WORK TO BE COMPLETED
Answer these questions from the MNIST tutorial:
(a) Which library does the tutorial use to download the dataset?
(b) What format was the dataset stored in?
(c) What does a trailing underscore mean in a PyTorch operation name?

READING PASSAGE
++++++++++++++++++++

We will use the classic [MNIST](http://deeplearning.net/data/mnist/) dataset,
which consists of black-and-white images of hand-drawn digits (between 0 and 9). We download the dataset using [requests](http://docs.python-requests.org/en/master/). We will only import modules when we use them, so you can see exactly what's being used at each point.

Download dataset and store it in `./mnist` dir:

In [None]:
import os
import requests

mnist_path = "./mnist"

os.makedirs(mnist_path, exist_ok=True)

mnist_url = "http://deeplearning.net/data/mnist/"
mnist_filename = "mnist.pkl.gz"
if not os.path.exists(os.path.join(mnist_path, mnist_filename)):
    content = requests.get(mnist_url + mnist_filename).content
    with open(os.path.join(mnist_path, mnist_filename), 'wb') as fout:
        fout.write(content)

This dataset is in numpy array format, and has been stored using pickle,
a python-specific format for serializing data.



In [None]:
import pickle
import gzip

with gzip.open(os.path.join(mnist_path, mnist_filename), "rb") as fin:
    ((x_train, y_train), (x_valid, y_valid), _) = pickle.load(fin, encoding="latin-1")

Each image is 28 x 28, and is being stored as a flattened row of length
784 (=28x28). Let's take a look at one; we need to reshape it to 2d
first.



In [None]:
%matplotlib inline
from matplotlib import pyplot as plt
import numpy as np

plt.imshow(x_train[0].reshape((28, 28)), cmap="gray")
print(x_train.shape)

PyTorch uses ``torch.tensor``, rather than numpy arrays, so we need to
convert our data.



In [None]:
import torch

x_train, y_train, x_valid, y_valid = map(
    torch.tensor, (x_train, y_train, x_valid, y_valid)
)
n, c = x_train.shape

print("x_train.shape =", x_train.shape)
print("y_train.shape =", y_train.shape)
print("y_train.min(), y_train.max() =", y_train.min(), y_train.max())

### Neural net from scratch (no torch.nn)

Let's first create a model using nothing but PyTorch tensor operations. We're assuming
you're already familiar with the basics of neural networks.

PyTorch provides methods to create random or zero-filled tensors, which we will
use to create our weights and bias for a simple linear model. These are just regular
tensors, with one very special addition: we tell PyTorch that they require a
gradient. This causes PyTorch to record all of the operations done on the tensor,
so that it can calculate the gradient during back-propagation *automatically*!

For the weights, we set ``requires_grad`` **after** the initialization, since we
don't want that step included in the gradient. (Note that a trailling ``_`` in
PyTorch signifies that the operation is performed in-place.)

++++++++++++++++++++

INFORMATION SUPPLIED

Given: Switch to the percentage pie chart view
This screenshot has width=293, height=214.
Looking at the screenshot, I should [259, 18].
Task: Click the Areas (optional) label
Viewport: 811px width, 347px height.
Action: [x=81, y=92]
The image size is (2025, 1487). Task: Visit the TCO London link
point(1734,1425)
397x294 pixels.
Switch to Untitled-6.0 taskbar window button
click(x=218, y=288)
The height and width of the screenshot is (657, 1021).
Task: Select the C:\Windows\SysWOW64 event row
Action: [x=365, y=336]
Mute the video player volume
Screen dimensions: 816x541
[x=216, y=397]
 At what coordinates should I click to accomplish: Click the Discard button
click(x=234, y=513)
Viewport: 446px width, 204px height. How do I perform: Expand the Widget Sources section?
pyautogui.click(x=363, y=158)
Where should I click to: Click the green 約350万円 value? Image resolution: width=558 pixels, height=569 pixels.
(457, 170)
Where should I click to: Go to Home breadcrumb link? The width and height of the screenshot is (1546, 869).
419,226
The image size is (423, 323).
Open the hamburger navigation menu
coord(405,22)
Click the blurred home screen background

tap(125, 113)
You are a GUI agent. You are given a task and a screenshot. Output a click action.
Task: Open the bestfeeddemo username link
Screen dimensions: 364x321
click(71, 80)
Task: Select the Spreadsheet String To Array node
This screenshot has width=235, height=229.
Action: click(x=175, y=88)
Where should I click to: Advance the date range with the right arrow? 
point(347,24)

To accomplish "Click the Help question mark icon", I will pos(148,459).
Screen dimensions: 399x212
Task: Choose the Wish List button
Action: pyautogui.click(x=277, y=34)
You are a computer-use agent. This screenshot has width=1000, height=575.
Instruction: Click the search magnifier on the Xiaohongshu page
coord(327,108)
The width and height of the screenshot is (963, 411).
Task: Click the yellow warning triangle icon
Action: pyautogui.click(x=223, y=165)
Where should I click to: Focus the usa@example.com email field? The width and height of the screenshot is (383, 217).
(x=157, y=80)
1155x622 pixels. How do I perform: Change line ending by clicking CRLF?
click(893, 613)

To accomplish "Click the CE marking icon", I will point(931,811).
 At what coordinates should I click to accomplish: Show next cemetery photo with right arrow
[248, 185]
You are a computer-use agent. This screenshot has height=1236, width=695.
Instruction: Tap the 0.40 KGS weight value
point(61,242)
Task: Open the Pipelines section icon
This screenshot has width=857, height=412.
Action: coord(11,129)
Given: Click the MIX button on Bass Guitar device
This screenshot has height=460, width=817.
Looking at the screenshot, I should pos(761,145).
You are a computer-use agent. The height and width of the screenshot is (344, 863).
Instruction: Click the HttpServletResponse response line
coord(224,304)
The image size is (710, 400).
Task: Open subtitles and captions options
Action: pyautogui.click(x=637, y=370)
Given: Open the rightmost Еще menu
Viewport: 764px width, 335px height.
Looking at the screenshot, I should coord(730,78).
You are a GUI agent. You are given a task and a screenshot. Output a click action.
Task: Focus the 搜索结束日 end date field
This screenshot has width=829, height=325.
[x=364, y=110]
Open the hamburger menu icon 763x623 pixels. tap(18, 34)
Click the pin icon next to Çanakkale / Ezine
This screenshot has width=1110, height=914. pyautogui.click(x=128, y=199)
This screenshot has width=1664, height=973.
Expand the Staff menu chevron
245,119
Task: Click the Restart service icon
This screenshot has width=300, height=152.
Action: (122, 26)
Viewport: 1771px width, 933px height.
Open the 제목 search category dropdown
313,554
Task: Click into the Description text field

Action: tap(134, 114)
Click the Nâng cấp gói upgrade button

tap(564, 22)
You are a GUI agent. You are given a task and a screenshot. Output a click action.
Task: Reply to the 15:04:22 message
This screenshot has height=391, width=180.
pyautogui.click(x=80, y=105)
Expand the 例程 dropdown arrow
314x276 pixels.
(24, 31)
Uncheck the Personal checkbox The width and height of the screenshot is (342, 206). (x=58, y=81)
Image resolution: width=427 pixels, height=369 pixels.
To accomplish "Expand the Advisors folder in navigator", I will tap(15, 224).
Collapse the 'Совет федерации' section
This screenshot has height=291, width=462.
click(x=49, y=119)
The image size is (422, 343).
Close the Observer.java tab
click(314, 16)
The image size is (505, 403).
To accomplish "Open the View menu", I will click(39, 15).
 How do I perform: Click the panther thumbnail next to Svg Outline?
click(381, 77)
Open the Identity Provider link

++++++++++++++++++++

CORRECT RESPONSE
(a) requests
(b) Pickle, a Python-specific format for serializing data
(c) The operation is performed in-place.